▶ [Excerpted records]:
___

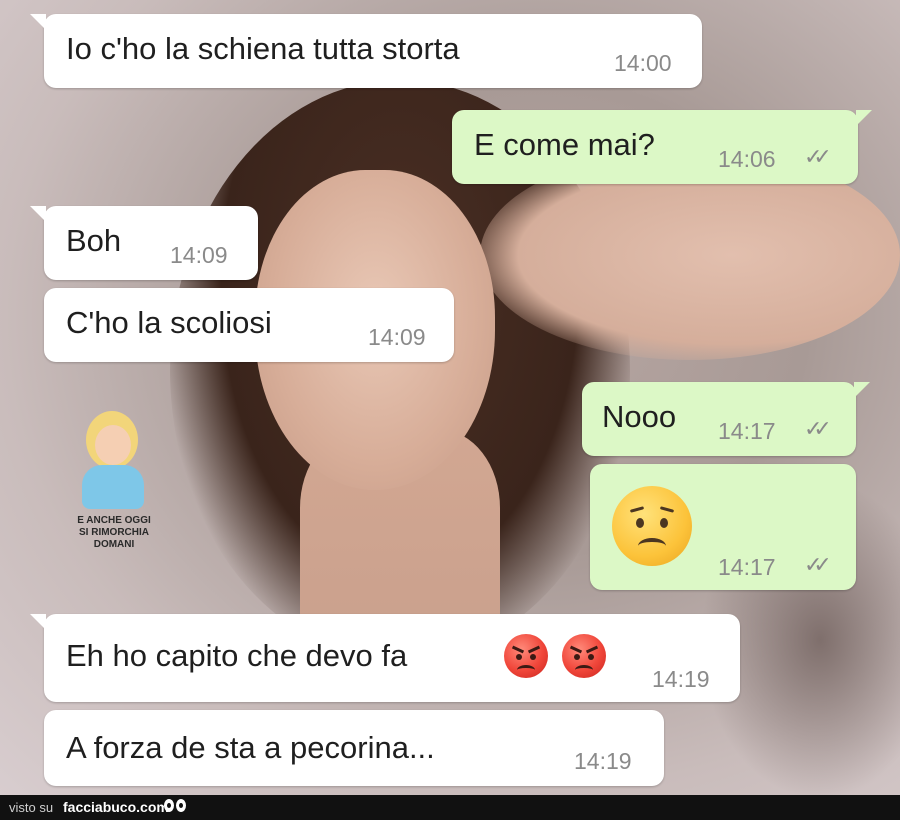 Image resolution: width=900 pixels, height=820 pixels. I want to click on footer-visto-label: visto su, so click(32, 808).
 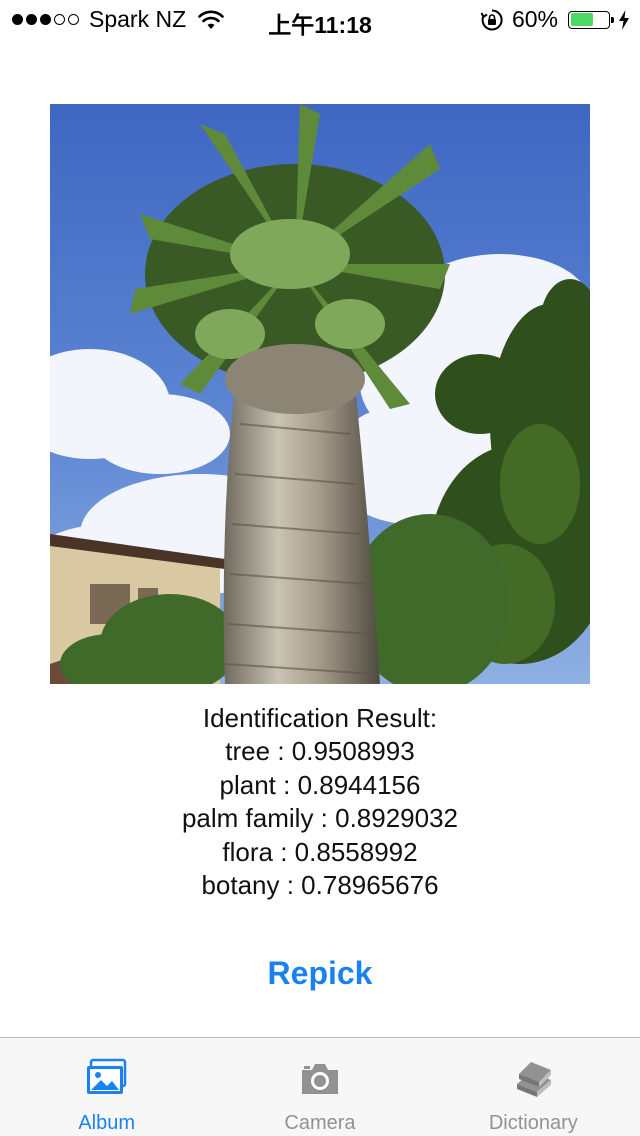 I want to click on battery-level, so click(x=582, y=20).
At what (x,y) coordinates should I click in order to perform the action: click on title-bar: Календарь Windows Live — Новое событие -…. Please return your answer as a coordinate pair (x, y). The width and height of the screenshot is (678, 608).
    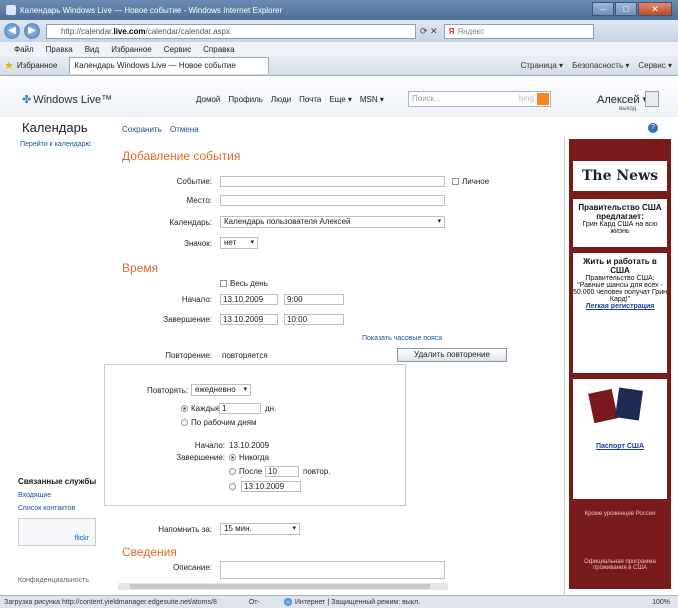
    Looking at the image, I should click on (339, 10).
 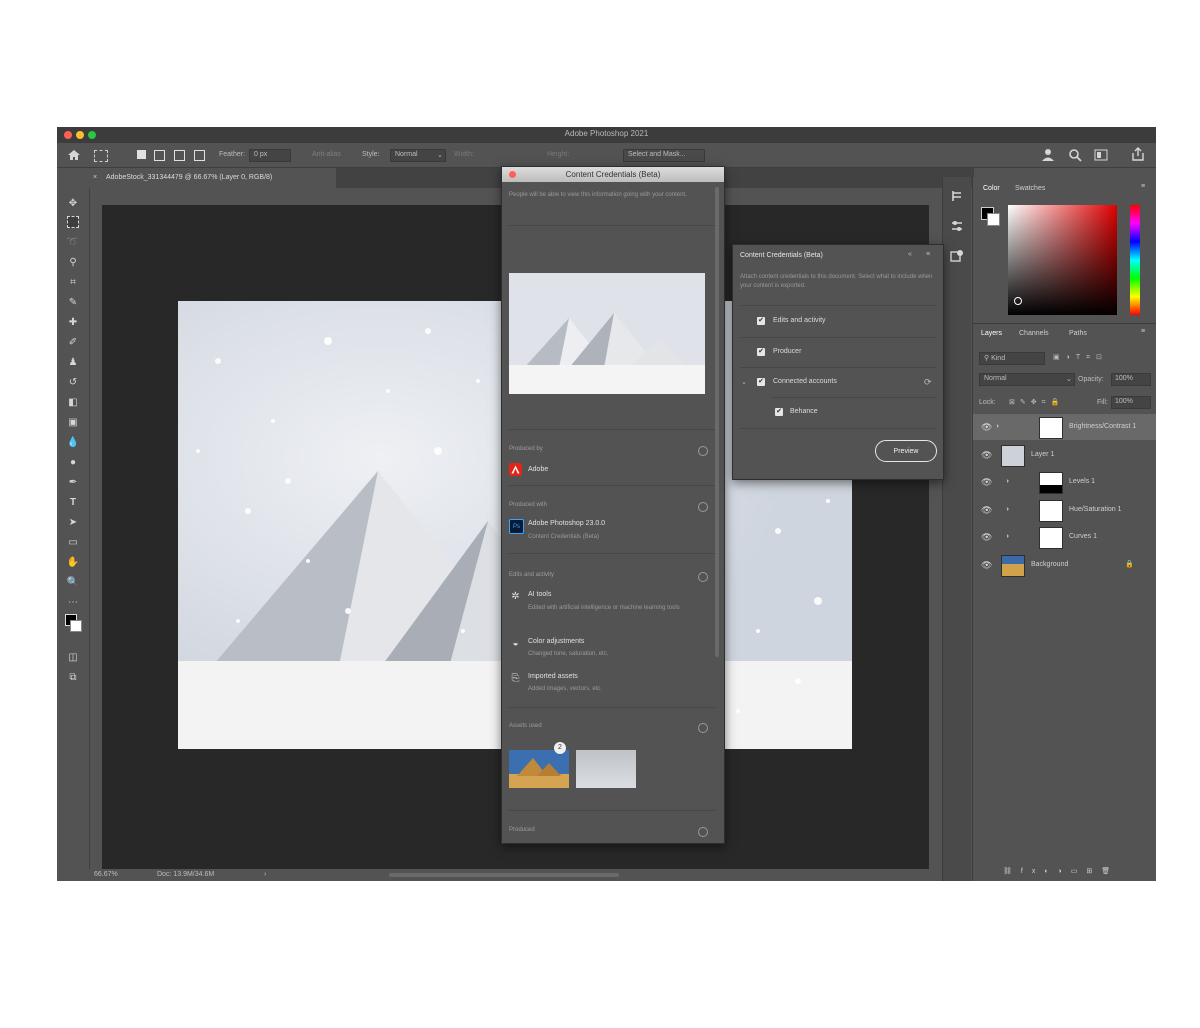 I want to click on preview-button: Preview, so click(x=906, y=451).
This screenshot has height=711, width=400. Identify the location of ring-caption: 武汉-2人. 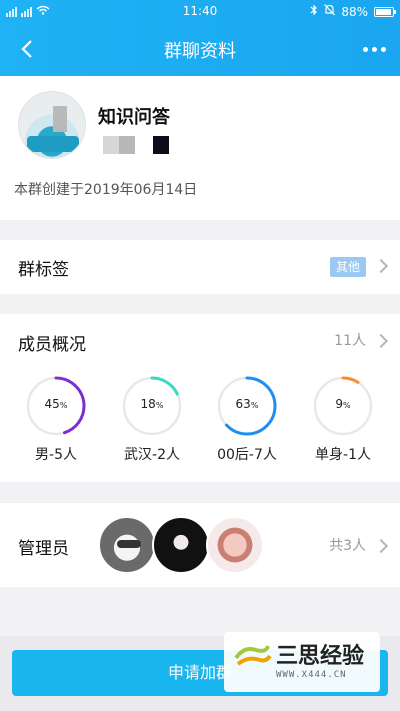
(152, 455).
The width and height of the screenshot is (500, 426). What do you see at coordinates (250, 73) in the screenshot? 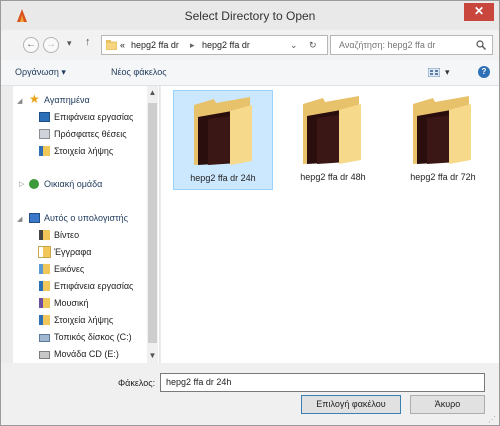
I see `command-toolbar: Οργάνωση ▾ Νέος φάκελος ▾ ?` at bounding box center [250, 73].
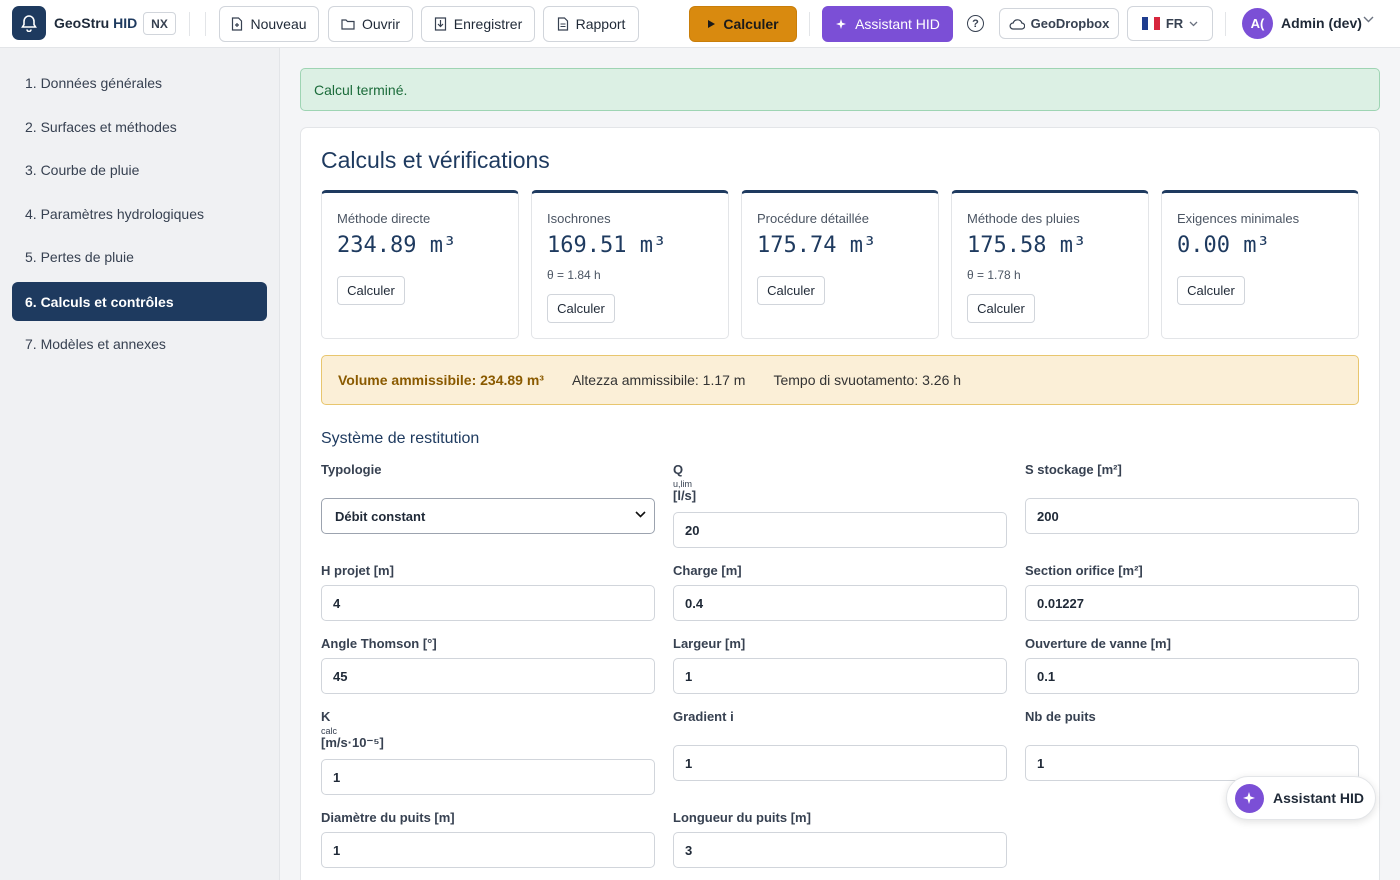 The image size is (1400, 880). Describe the element at coordinates (1211, 290) in the screenshot. I see `calculate-minimum-button: Calculer` at that location.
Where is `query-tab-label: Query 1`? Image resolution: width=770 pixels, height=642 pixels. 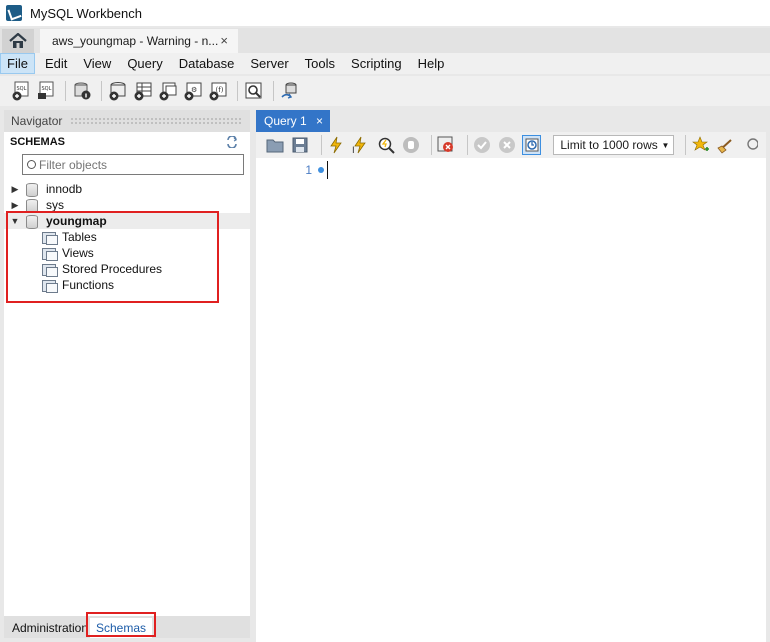 query-tab-label: Query 1 is located at coordinates (286, 121).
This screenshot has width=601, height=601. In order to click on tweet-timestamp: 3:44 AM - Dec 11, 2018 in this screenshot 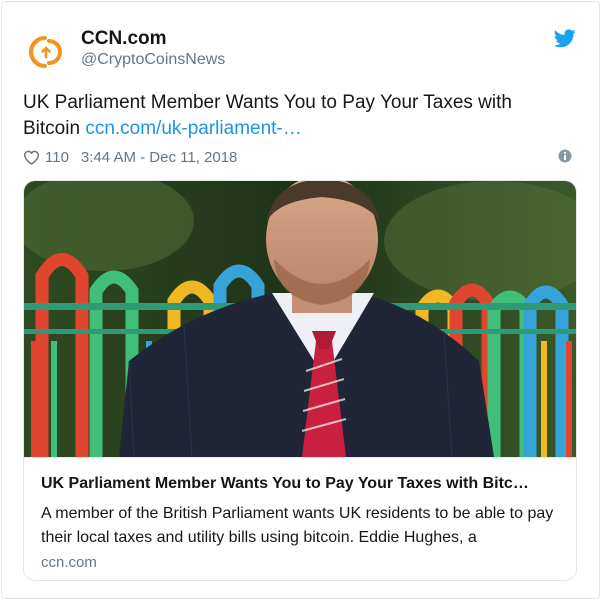, I will do `click(159, 158)`.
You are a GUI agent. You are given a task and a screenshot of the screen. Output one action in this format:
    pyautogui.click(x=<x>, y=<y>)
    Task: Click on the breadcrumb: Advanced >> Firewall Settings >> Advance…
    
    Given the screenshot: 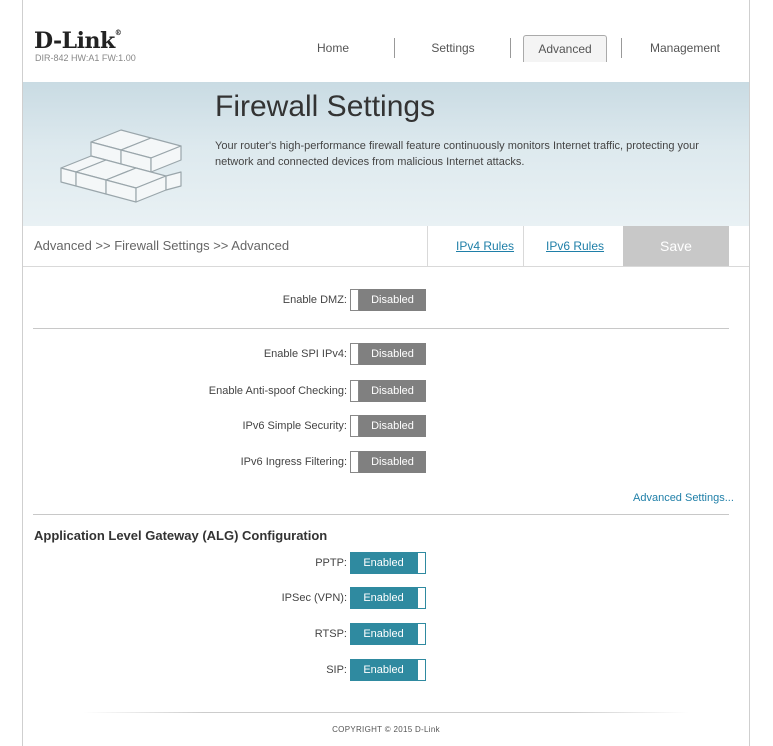 What is the action you would take?
    pyautogui.click(x=162, y=246)
    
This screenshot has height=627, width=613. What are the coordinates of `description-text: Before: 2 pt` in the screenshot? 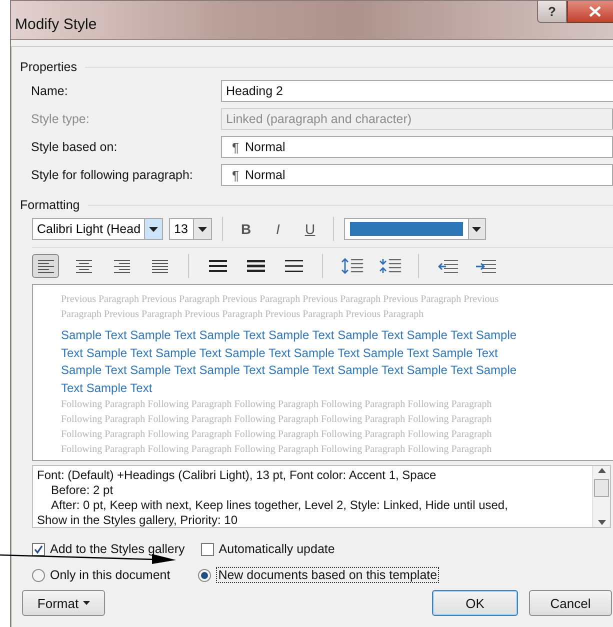 It's located at (82, 490).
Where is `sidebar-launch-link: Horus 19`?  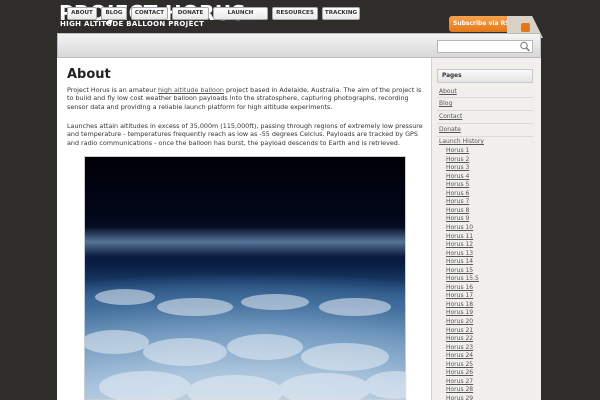
sidebar-launch-link: Horus 19 is located at coordinates (460, 312).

___

▶ [Task description]:
Copy the rows from the beginning through the line containing "I want to click on preview-button: Preview, so", replacing "coordinate pair" with "point" and changing nothing else. Omit the pictures from your answer.

▶ [Result of the exercise]:
 Image resolution: width=900 pixels, height=820 pixels. I want to click on footer-visto-label: visto su, so click(32, 808).
  I want to click on battery-level, so click(x=582, y=20).
At what (x,y) coordinates should I click in order to perform the action: click on title-bar: Календарь Windows Live — Новое событие -…. Please return your answer as a point (x, y). The width and height of the screenshot is (678, 608).
    Looking at the image, I should click on (339, 10).
  I want to click on preview-button: Preview, so click(x=906, y=451).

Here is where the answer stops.